I was journeying back to Sri Lanka, my second trip there in one year as a humanitarian worker. On a personal level, I needed this trip to meet the people who, unknowingly, were instrumental in setting the course of my spiritual journey. Since the day I said “yes” to a Joy of Life (JOL) meditation class in Colombo one year back, I am not the same person I was, and even though the road that stretches ahead will one day tell me who I am, I know myself to be more joyful and more present than ever before.

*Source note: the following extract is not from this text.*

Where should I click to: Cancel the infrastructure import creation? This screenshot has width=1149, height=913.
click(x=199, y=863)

In a roundabout way I met Emily Paul, a four-year student of Kambiz Naficy of the Joy of Life. Emily currently lives in Minnesota but it wasn’t until I decided to attend Kambiz’ first retreat in the U.S. that I learned she had preceded me in Sri Lanka. Emily helped launch the Joy of Life Center in Sri Lanka that now has a membership of more than 200 people. When I look back on the road, I am awed by the timeliness of events that conspired in my favor, from the meditation class in Colombo to the start-up JOL retreat in Minnesota in January this year.
Two months after this retreat, I was on a plane back to Sri Lanka. This is a country known for its rich heritage of spiritual leadership in Buddhism and Hinduism. What had so captivated my Sri Lankan friends and Emily, as well about this Iranian guru? There is a quiet smile in people’s reaction.

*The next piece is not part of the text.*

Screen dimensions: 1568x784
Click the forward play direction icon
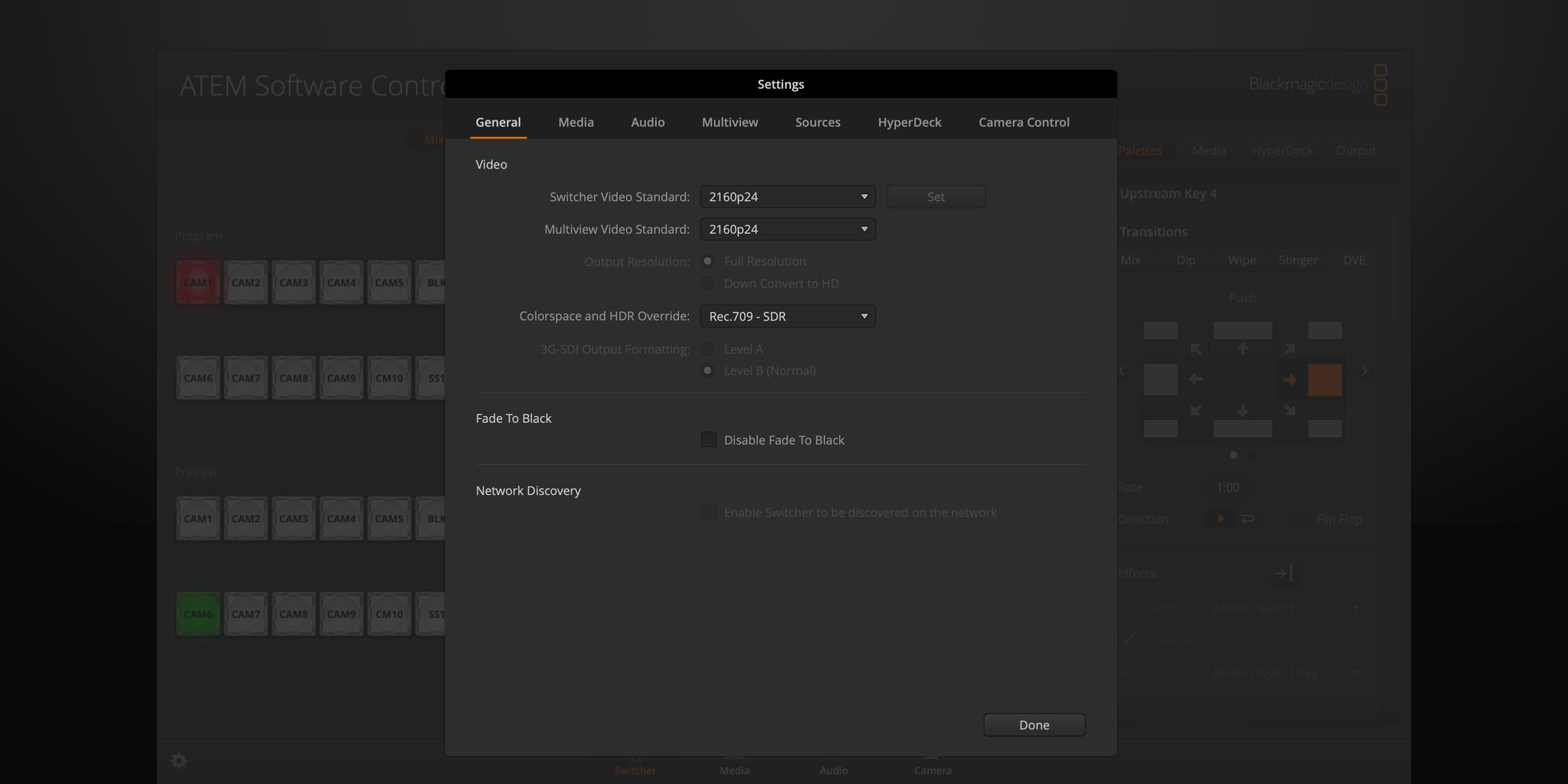1219,518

If you listen to Kambiz’ talks, he artfully bridges ancient spiritual knowledge with modern holistic science, moving from the ancient to the modern with grace and simplicity. He makes profound truths effortless to absorb. And he uniquely brings a psycho-spiritual approach to guiding the individual with the use of creative visualization and other techniques that work to overcome self-limiting beliefs. This is the threshold to developing lasting joy and bliss attained through a connection to the Soul.
In his retreats, Kambiz alternates a lesson with meditation, connecting the absorption of profound truths with the practice of silence. The effect is highly transformative. What makes it even more difficult to intellectualize the experience, as Emily and my Sri Lankan friends affirm, is that we feel the connection to Kambiz’ energy.

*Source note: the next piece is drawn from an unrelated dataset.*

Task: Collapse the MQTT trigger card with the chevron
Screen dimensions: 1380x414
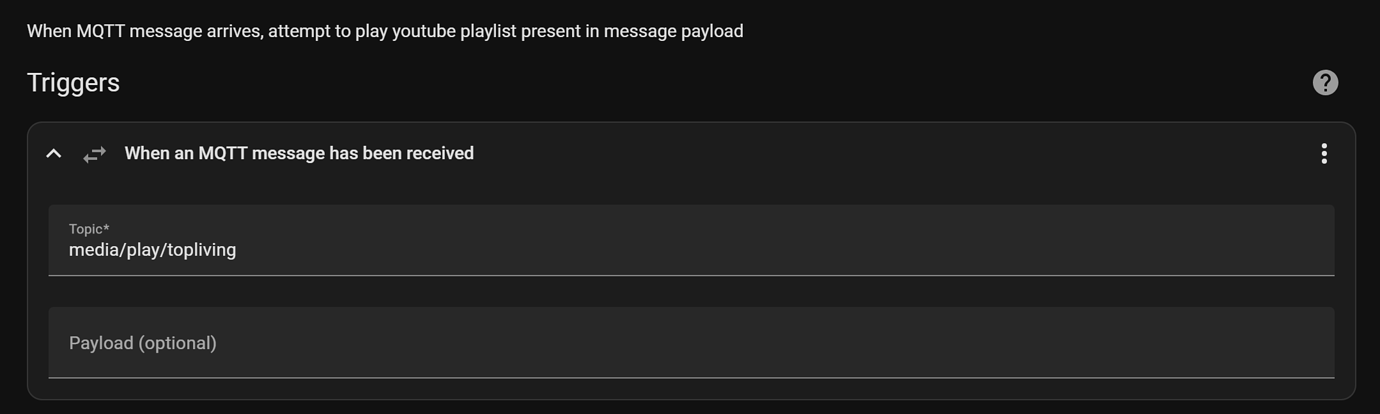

The transformation happens almost in spite of oneself. It is no wonder that deep relationships form with other fellow students. In the sharing of silence, Kambiz’ energy, and the loving witness to each other’s growing authenticity, the “invisible string,” as Emily says, is more binding than our conversations in the material world. The journey from Minnesota to Sri Lanka to home taught me that this same truth holds, whether I am among my JOL friends in Colombo or in Minnesota.